Karabatak Kuşundan Alınan İlham İle...

Hakkımızda

Karabatak, İstanbul’un Beyoğlu ilçesi Karaköy’de bulunan bir kahve dükkanıdır.

Etrafındaki küçük dükkanları ile beraber yaklaşık 800 metrekarelik alan içinde bulunan bu 2 katlı eski bina, daha öncesinde terk edilmiş olan metal atölyesi ve endüstriyel yedek parça dükkanları idi.

Terkedilmiş olan bu eski atölyelerde 2010 yılında renevasyona başlayarak, Haziran 2011 ‘de kapılarını kafe olarak açmıştır.

Karabatak, İstanbul’un sembol kuşudur ve birçoğunu Boğaziçi’nde balık avlamak için denize dalarken görebilirsiniz. Karabatak kuşunun İngilizce ‘deki karşılığı “Cormorant” kelimesidir.

Karaköy Bölgesi Tarihi

Eski Galata’nın modern adı Karaköy, İstanbul’un Beyoğlu ilçesinde, Boğaz’ın Avrupa yakasında Haliç ağzının kuzey kısmında yer alan ticari bir semttir.

Şehrin en eski ve en tarihi semtlerinden biri olan Karaköy, bugün önemli bir ticaret merkezi ve ulaşım merkezidir. Mekan, Karaköy Meydanı’ndan çıkan sokaklar aracılığıyla çevredeki semtlerle bağlantılıdır. Galata Köprüsü, Karaköy’ü güneybatıda Eminönü, batıda Tersane Caddesi, batıda Azapkapı, Voyvoda Caddesi kuzeybatıda Şişhane, kuzeyde Yüksek Kaldırım Caddesi, Kemeraltı Caddesi ve Necatibey Caddesi ile kuzeydoğuda Tophane’ye bağlar. Aslen 19. yüzyılda bankalar ve sigorta şirketleri için buluşma yeri olan ticari mahalle bugün mekanik, elektrik, sıhhi tesisat ve elektronik parça tedarikçilerine de ev sahipliği yapıyor.

Haliç’in kuzey kıyısının ayrı bir yerleşim olduğu Bizans döneminden beri Konstantinopolis’ten Haliç’in karşısında bir liman alanı olan Karaköy. Şehrin 1261’de Latin İmparatorluğu’ndan fethinden sonra, Bizans imparatoru Cenova tüccarlarına savunma paktının bir parçası olarak bu yere yerleşip iş yapma izni verdi.

Bölge hızla gelişti ve Cenevizliler kendilerini ve depolarını korumak için sağlam surlar inşa ettiler. Ceneviz duvarlarının parçaları hala görülebilir, ancak duvarların en yüksek ve en güçlü noktası olan Galata Kulesi, hepsinden en görünür olanıdır. 15. yüzyılda Galata tıpkı bir İtalyan şehri gibi görünüyordu.

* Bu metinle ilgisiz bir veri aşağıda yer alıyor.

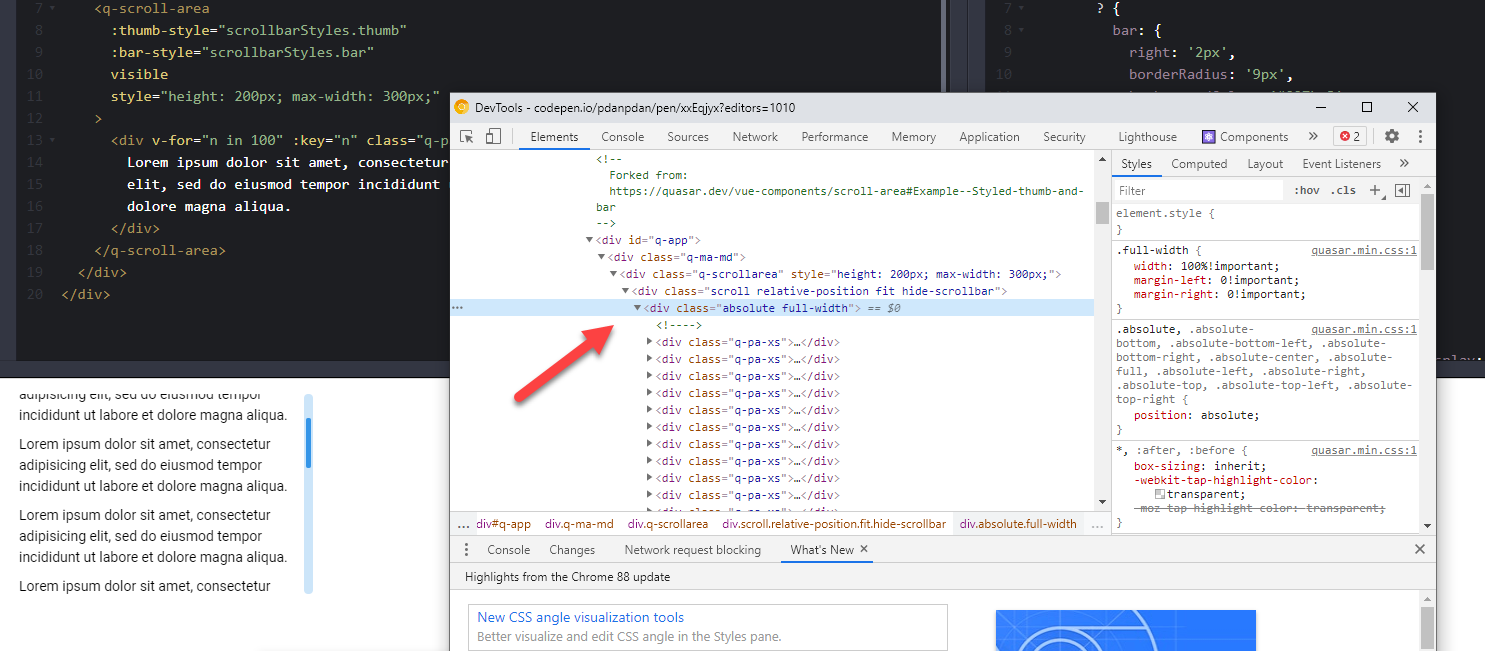Expand the first q-pa-xs div element
This screenshot has width=1485, height=651.
tap(648, 341)
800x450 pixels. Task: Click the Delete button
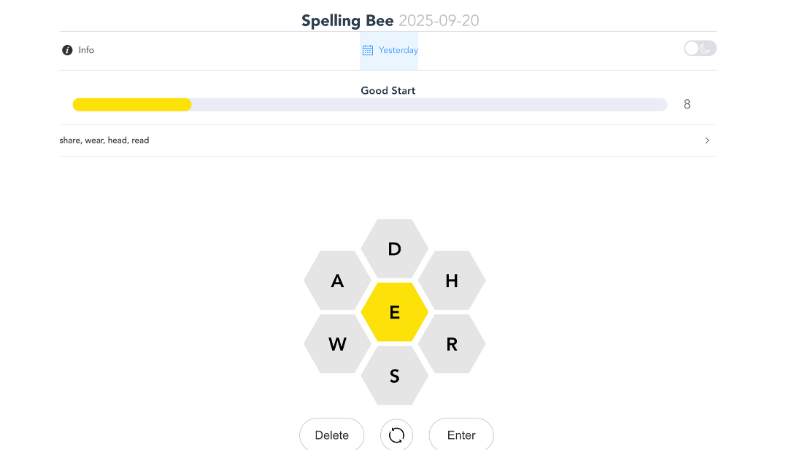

1455’te, Konstantinopolis’in fethinden hemen sonra, bölgede üç nüfus kategorisi vardı: geçici olarak cenaze, Ceneviz, Venedik ve Katalan tüccarlar; Osmanlı Vatandaşlığı Cenevizleri; Yunanlılar, Ermeniler ve Yahudiler. Nüfusun bileşimi kısa sürede değişti ve 1478 nüfus sayımına göre ilçe nüfusunun neredeyse yarısı Müslüman’dı. 1500’den sonra, İspanyol Engizisyonundan kaçan daha Sefarad Yahudileri buraya yerleşti.

Müttefiklerin İngiliz, Fransız ve İtalyan kuvvetleri Kırım Savaşı’nda savaşmak için İstanbul’a geldiğinde Karaköy ikinci bir Hıristiyan girişi dalgası yaşadı (1854-1856). İskelelerin olmaması, birliklerin ve askeri teçhizatın boşaltılmasını zorlaştırdı. 1879’da bir Fransız şirketi, 1891 yılında tamamlanan Karaköy’de rıhtımı inşa etmek için bir imtiyaz aldı.

19. yüzyılın son on yılında Karaköy kendini bir bankacılık bölgesine geliştirdi. Osmanlı Bankası burada merkezini kurdu, İtalyan ve Avusturya sigorta şirketleri şube açtı.

20. yüzyılın başlarında artan ticaret faaliyeti ile liman gümrük binaları, yolcu terminalleri ve deniz depoları ile genişletildi. Karaköy, rıhtımlar boyunca yer alan Yunan tavernalarıyla da ünlendi.

1917’den sonra Bolşevik Devrimi’nden kaçan binlerce Beyaz Rus buraya indi ve bölgeye yerleşti.